Plotting prior distributions with ggplot2

Methods
Linear models
Author

Stefano Coretta

Published

June 17, 2019

The choice of priors is a fundamental step of the Bayesian inference process. Vasishth et al. (2018) recommend plotting the chosen priors to see if they are reasonable.

In this post I will show how to easily plot prior distributions in ggplot2 (which is part of the tidyverse).

Let’s load the tidyverse first.

library(tidyverse)
theme_set(theme_minimal()) # I just like this theme :)

Plotting your priors

Let’s start with a simple normal prior with \(\mu\) = 0 and sd = 1.

The plot is initialised with an empty call to ggplot(). As aesthetics, you only need to specify the range of x values in aes(). Here, we use c(-4, 4), meaning that the x-axis of this plot will have these limits. For a normal distribution, it is useful to set the limits as the mean ± 4 times the standard deviation (this ensures all the distribution is shown).

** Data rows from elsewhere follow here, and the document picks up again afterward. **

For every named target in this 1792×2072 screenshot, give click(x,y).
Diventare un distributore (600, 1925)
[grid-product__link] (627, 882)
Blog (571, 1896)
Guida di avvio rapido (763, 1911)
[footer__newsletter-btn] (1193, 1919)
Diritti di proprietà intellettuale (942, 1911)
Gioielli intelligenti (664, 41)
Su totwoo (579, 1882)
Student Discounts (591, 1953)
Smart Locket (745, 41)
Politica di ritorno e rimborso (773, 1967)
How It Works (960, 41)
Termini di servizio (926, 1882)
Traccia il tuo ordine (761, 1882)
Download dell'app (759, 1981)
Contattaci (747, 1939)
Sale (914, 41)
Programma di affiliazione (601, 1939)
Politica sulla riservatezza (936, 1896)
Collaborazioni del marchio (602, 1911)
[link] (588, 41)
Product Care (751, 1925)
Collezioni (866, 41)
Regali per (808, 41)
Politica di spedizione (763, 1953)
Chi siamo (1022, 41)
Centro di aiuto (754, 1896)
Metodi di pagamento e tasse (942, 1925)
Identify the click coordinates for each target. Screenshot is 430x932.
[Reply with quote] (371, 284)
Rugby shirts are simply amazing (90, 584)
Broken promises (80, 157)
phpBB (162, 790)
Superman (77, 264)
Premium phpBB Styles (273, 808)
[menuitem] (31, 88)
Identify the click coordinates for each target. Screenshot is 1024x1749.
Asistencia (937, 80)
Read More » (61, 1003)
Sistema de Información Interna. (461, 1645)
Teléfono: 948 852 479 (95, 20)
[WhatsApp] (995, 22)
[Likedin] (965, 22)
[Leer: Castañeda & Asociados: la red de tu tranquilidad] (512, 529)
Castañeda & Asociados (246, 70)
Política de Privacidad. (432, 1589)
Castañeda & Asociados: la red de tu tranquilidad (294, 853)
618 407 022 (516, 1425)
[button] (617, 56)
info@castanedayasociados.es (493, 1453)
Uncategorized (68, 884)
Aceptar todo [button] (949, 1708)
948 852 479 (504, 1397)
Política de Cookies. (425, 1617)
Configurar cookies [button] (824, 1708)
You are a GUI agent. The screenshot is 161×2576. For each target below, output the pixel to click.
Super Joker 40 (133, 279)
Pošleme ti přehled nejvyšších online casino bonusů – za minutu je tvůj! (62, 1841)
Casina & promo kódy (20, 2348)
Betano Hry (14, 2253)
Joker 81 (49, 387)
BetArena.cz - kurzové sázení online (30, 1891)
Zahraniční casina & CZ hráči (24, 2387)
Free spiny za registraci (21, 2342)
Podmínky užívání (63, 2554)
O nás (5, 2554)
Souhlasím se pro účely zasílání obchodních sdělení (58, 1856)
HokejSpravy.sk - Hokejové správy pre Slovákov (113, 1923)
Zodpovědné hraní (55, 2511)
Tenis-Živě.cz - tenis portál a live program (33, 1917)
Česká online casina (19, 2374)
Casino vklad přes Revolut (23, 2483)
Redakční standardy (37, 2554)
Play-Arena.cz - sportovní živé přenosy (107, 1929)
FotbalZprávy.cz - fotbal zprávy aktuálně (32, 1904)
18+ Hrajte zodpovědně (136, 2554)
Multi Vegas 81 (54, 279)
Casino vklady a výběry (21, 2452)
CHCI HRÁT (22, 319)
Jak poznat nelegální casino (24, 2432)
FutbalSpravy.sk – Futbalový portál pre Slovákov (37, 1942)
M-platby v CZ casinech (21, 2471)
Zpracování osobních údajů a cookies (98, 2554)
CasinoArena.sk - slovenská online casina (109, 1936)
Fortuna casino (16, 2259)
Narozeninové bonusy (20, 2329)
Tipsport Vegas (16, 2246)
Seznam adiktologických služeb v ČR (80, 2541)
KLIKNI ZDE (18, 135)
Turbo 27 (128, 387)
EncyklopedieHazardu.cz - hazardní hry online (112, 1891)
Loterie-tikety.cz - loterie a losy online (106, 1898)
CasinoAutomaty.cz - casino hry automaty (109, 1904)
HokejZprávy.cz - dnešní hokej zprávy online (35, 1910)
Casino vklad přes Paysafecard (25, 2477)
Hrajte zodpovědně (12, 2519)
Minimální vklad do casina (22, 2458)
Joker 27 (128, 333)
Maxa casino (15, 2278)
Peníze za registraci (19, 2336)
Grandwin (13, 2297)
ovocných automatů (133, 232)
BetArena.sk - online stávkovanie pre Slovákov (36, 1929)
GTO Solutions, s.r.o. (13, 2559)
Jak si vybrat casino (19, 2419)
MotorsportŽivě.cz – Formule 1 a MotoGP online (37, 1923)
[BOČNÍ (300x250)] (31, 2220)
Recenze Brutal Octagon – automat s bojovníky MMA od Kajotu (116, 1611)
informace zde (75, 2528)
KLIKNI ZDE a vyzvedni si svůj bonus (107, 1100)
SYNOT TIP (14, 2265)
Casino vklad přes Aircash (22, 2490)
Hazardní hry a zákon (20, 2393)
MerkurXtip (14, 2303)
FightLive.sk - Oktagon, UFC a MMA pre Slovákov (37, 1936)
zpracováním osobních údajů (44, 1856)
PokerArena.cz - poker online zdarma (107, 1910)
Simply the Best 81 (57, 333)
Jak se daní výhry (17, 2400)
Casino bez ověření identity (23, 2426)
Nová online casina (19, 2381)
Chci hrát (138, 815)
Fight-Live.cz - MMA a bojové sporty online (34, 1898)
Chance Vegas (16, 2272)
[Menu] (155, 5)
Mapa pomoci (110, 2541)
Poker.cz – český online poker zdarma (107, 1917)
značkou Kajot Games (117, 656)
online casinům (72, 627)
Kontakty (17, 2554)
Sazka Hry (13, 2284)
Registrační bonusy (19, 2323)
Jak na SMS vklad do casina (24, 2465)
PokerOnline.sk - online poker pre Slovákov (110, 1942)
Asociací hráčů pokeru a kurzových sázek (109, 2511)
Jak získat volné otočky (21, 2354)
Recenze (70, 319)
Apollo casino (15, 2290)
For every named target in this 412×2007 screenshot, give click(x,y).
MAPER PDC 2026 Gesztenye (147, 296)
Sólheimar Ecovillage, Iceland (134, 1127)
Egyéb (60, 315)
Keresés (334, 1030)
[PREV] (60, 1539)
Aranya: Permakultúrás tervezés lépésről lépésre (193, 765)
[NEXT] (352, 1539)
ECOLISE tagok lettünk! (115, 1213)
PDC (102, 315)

The function ggplot2::stat_function() allows us to specify a distribution family with the fun argument. This arguments takes the density function (the R functions of the form dxxx) of the chosen distribution family, so for the normal (Gaussian) distribution we use dnorm(). The argument n specifies the number of points along which to calculate the distribution (here 101), while args takes a list with the parameters of the distribution (here the mean 0 and standard deviation 1).

ggplot(data = tibble(x = -4:4), aes(x)) +
  stat_function(fun = dnorm, n = 101, args = list(1)) +
  labs(title = "Normal (Gaussian) distribution")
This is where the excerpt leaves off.